Live sports are more important than ever. And not just for the usual suspects like ESPN and the legacy networks. The inclusion of streaming services has led to increased fragmentation for some leagues, more headaches for those just trying to watch a game — and even higher stakes for the companies that have every eyeball on them once the proverbial (and literal) clock starts ticking.
Amazon Prime Video is preparing for its third season as the exclusive home of Thursday Night Football (the first game is Buffalo-Miami on September 12) after having previously streamed games as part of a partnership with NFL Network and Fox. The first year was a little bumpy at the start, with some streamers struggling with low bitrates. Amazon stresses that any hiccups were contained to a fraction of viewers, and any problems were relatively short-lived. And while hiccups do occasionally happen to all streaming services, the second year of exclusivity was much more smooth.
All of that was on my mind as I sat down with Amazon Prime Video’s BA Winston, VP of technology for the service, on June 21 at Amazon’s International Media Tour for Amazon Web Services at Amazon MGM Studios in Culver City, California. (We were there on Amazon’s dime.) Winston is basically in charge of anything and everything that gets the video feed itself, from the camera onto whatever device you’re using — or “glass to glass,” as he called it.
That’s no small feat for on-demand, and it’s much harder for live events. And when Prime Video struggled in that opening season of Thursday Night Football, it was impossible for end users to know from where, exactly, the problem stemmed. Not that it mattered — we just wanted to watch football.
“As you rightly said,” Winston noted in opening, “it’s a very complex and very fragmented and distributed ecosystem. But from our perspective, we want to ensure our customers get a good experience no matter where the problems might be. So that’s why we obsess over every part of our pipeline.”
A complex pipeline
We heard a lot about pipelines in the afternoon’s briefings with various Amazon VPs. There are compression pipelines. There are transmission and delivery pipelines. And a big part of that latter bit are the internet service providers — the ISPs that we all pay to get connectivity at home and on the go. Amazon (and the other companies that serve up huge amounts of data required for video) doesn’t just fire up a live NFL broadcast, or a new season of The Boys, and hope that the various ISPs of the world can handle it.

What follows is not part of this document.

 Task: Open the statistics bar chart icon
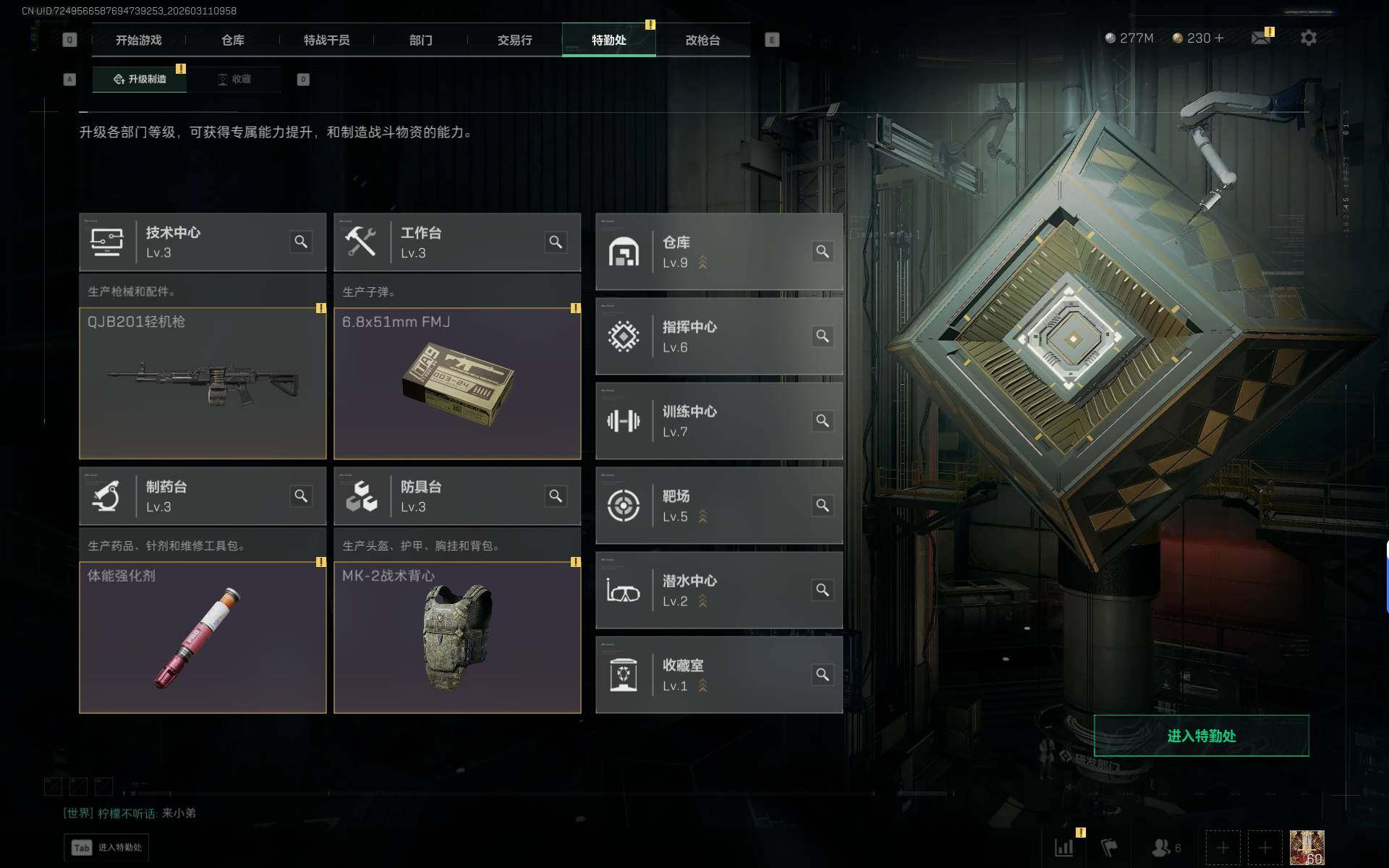[x=1063, y=847]
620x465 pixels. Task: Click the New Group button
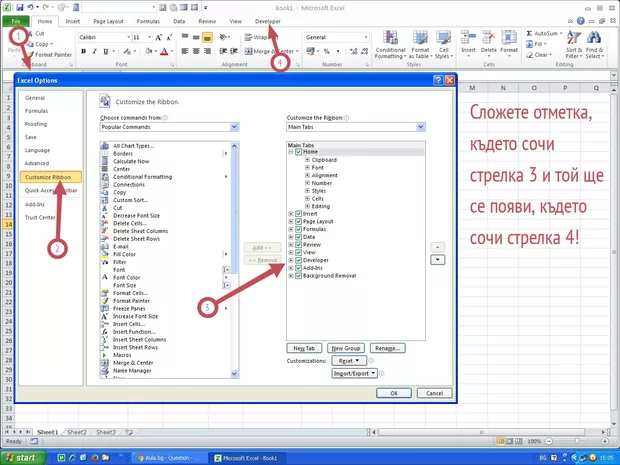tap(345, 348)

Winston noted that there are a couple thousand ISPs in the U.S. alone, from the names you know to much smaller vendors you’ve never heard of.

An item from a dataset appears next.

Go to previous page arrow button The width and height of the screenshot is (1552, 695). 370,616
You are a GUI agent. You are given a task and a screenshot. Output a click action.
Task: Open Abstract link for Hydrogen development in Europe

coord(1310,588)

“We obviously don’t control everything,” Winston said. “And sometimes when content is flowing through during peak times, when we have such high volumes, there could be last-mile issues that either customers face, just connectivity to their ISP, or it could be in the neighborhood, or could be a certain region within an ISP. So that’s an iterative process. But our focus is to ensure that we are still scaled up and deliver a good experience.”

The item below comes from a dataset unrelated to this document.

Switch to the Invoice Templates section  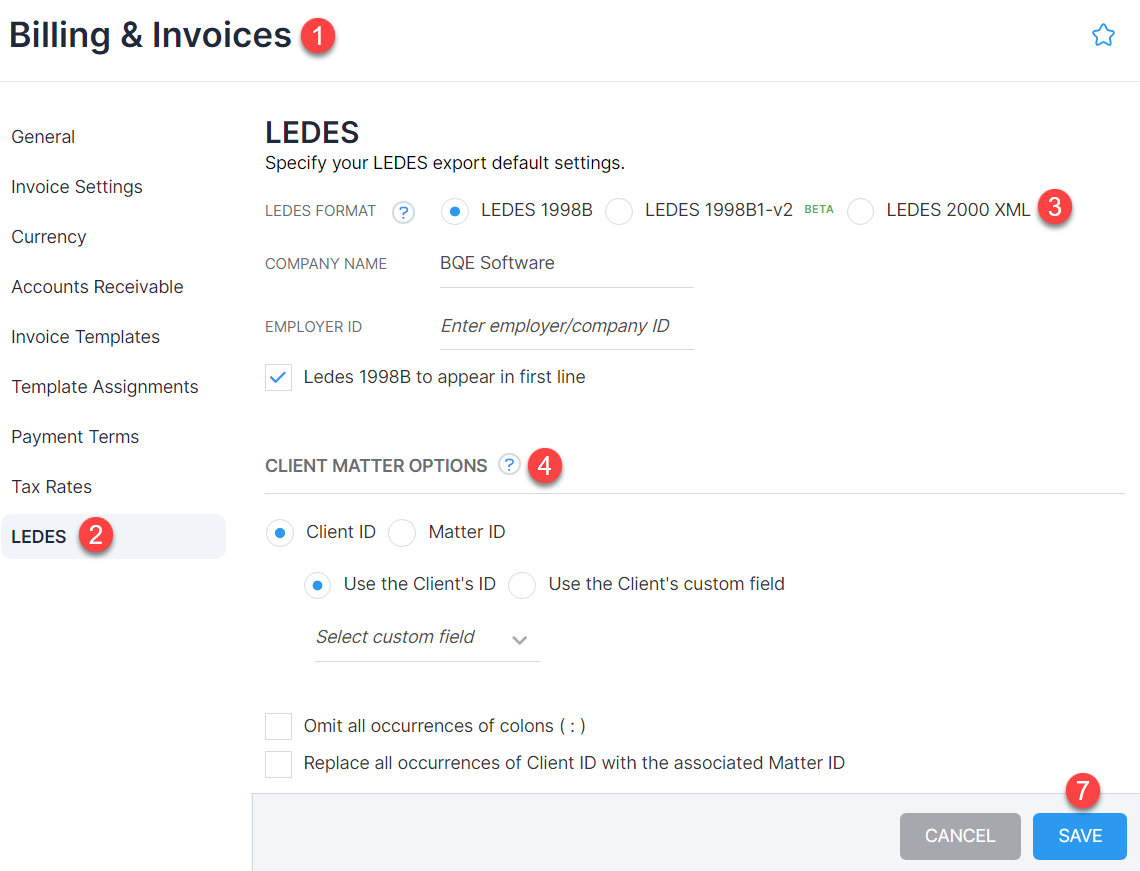pos(85,336)
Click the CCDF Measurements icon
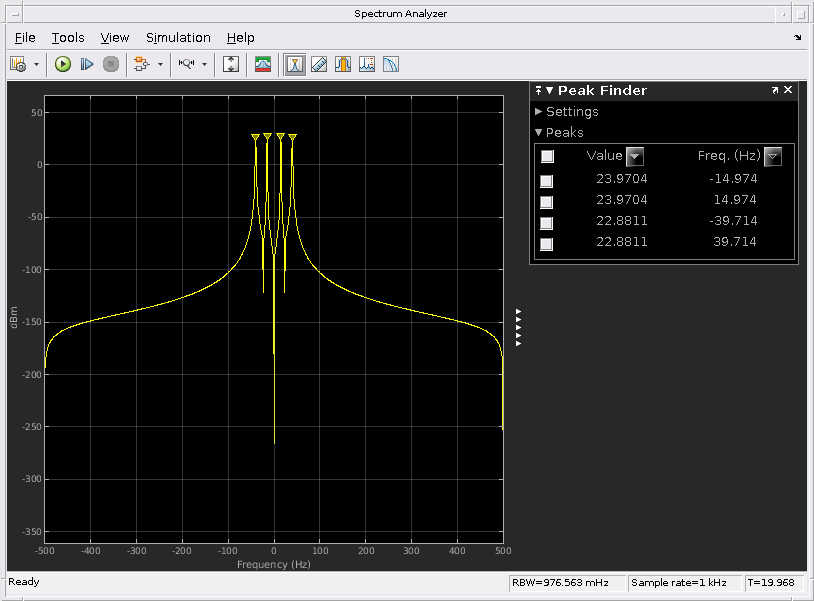This screenshot has height=601, width=814. tap(391, 64)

Amazon might not have control once the data leaves its hands — and let’s not understate the reach of AWS’ hands — but it’s not like it can’t work with the ISPs. That’s a key part of the process.
“We can influence, and we can optimize two things,” Winston said. “One: We forecast and try to figure out for those in football on a Thursday evening, how much bandwidth consumption is probably needed in Philadelphia, for Xfinity customers. And we do this across the country.
“And then the second thing is how we connected. We obviously work with content delivery networks. And we need to ensure that we are connecting the right places where they have enough pipe going into the network. So we can control that because we do some of the routing.”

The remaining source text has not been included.